Apple Moves on App Store Subscriptions

Apple Inc. has updated its App Store developer guidelines and will offer in-app, auto-renewable subscription billing for content-based applications. Previously, payment for App Store apps had been limited to paid downloads and in-app purchases where additional content or access could be purchased from within an app.

Offering subscription billing via the iTunes/App Store ecosystem likely will provide a significant boost to the number of users willing to pay for subscription content compared with those that use external payment options. IHS Screen Digest Mobile Media research indicates that prior to the launch of Apple’s App Store, the proportion of consumers in Western markets like the United Kingdom willing to pay for mobile content such as games struggled to rise beyond 5 percent. With the iPhone and App Store, consumers have proved far more willing to pay for content.

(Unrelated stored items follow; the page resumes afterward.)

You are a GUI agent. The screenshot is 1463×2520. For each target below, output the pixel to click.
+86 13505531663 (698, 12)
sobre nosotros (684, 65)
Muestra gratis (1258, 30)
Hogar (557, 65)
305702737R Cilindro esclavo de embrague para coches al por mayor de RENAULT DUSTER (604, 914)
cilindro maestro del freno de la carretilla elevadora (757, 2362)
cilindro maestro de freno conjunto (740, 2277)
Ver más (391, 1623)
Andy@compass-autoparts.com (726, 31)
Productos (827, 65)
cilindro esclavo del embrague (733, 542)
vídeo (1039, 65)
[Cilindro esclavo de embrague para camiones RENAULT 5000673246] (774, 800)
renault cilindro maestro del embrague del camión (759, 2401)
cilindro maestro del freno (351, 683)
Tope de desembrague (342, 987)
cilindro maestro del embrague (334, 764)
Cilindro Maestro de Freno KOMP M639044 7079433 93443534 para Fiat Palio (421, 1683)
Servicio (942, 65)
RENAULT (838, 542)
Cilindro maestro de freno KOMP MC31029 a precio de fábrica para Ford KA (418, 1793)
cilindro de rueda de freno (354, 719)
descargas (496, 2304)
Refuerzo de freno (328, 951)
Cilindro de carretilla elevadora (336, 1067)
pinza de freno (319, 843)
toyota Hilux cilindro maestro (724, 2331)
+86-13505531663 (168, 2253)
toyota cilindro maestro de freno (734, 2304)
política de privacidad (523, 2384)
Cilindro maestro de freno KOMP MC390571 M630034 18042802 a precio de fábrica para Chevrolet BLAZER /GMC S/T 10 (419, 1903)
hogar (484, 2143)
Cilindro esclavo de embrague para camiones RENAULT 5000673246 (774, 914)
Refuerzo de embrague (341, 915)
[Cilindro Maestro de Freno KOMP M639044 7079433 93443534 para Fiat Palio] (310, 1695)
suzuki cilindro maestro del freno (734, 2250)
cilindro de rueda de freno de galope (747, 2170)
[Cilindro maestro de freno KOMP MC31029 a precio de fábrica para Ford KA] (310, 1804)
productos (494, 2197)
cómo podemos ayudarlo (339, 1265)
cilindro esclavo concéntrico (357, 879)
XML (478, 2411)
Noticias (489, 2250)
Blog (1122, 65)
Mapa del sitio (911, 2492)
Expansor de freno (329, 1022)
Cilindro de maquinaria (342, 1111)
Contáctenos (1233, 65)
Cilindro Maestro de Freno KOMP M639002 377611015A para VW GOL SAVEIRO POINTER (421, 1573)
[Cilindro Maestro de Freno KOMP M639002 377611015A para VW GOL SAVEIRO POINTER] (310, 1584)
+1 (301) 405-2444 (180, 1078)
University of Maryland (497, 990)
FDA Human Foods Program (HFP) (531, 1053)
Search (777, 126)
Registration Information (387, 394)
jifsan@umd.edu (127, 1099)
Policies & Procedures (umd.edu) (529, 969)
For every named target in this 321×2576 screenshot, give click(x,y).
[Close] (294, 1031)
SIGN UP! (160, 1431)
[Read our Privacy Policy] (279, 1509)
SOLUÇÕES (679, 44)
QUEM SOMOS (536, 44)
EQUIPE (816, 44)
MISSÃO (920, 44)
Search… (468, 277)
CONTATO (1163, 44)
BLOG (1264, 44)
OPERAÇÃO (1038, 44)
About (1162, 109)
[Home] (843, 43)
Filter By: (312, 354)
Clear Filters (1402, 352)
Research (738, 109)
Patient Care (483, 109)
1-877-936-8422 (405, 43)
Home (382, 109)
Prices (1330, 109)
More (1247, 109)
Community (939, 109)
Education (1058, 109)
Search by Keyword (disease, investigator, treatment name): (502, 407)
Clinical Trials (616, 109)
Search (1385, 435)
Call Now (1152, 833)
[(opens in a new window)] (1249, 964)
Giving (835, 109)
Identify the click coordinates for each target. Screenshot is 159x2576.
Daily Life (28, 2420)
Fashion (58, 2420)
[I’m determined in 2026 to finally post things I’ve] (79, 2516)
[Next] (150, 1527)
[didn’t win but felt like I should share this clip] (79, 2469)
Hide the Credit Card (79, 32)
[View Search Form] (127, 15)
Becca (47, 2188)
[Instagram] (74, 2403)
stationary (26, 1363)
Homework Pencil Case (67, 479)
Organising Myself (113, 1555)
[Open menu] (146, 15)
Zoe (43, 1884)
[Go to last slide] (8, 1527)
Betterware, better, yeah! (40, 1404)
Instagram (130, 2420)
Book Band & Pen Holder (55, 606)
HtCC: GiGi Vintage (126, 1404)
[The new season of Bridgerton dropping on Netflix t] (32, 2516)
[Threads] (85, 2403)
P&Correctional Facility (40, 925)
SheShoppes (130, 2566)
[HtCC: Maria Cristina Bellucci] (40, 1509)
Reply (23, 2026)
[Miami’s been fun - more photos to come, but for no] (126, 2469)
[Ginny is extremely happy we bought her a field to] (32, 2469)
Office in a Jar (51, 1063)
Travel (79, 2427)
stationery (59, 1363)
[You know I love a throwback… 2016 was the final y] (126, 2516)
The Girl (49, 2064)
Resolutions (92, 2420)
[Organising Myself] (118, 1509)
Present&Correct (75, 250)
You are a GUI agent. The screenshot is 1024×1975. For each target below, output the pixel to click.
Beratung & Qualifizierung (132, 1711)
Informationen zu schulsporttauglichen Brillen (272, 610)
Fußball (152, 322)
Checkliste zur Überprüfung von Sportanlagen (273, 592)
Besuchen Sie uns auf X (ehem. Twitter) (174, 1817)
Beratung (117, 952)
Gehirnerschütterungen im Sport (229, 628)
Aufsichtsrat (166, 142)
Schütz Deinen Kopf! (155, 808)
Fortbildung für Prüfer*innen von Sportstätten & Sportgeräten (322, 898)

App publishers can choose the price and subscription duration: weekly, monthly, bi-monthly, quarterly, bi-annually or annually. Customers have the ability to subscribe with one click, review and manage subscriptions from a personal account page, and cancel automatic renewal of subscriptions. Apple will process all the payments and take the same 30 percent share that it does for all transactions made via its App Store.

Apple’s developer guidelines dictate that apps using a separate billing platform must also offer subscriptions at the same price—or cheaper—within the app via iTunes. Apple also has prohibited direct linking from within the app to external paid subscription services.

Subscription billing has been one of the most requested features by iOS app publishers and developers. However, Apple’s insistence that publishers also allow consumers to pay via its subscription service—if they are to offer any subscriptions—and part with the same 30 percent of revenues has led to a mixed response from developers.

Apple’s reasoning behind its decision to take a 30 percent cut is that it merits the fee for introducing customers to content. Furthermore, Apple says it processes the payments in a simple and trusted fashion, and in some cases, is responsible for delivering content, within the app, to the consumer. If Apple were to take anything less than the same 30 percent cut it takes for other forms of payment, it could lead to developers choosing to abandon those payment options and opt for the service that offers the best revenue share.

Google also has launched its own content subscription service. Google’s One Pass service enables users to pay for online content via a variety of options, including subscription. All payments are processed via Google Checkout and Google takes a 10 per cent revenue share. One Pass, initially aimed at news publishers, is not directly focused on mobile content or payments, but it does allow for payments for mobile apps and content.

There has been some indication from Apple that the enforcement of new subscription rules could apply only to certain categories of applications—most likely “publisher” apps that provide newspaper and magazine-type content, rather than “services” such as utilities and some music services.

It remains possible that Apple is testing the market with its initial insistence on the 30 percent share and that it will eventually come down to a revenue share more amenable to developers. It is also possible that Apple could enforce these guidelines only for a small section of applications, allowing a number of popular services to part with a lower revenue share or keep 100 percent of subscription revenues.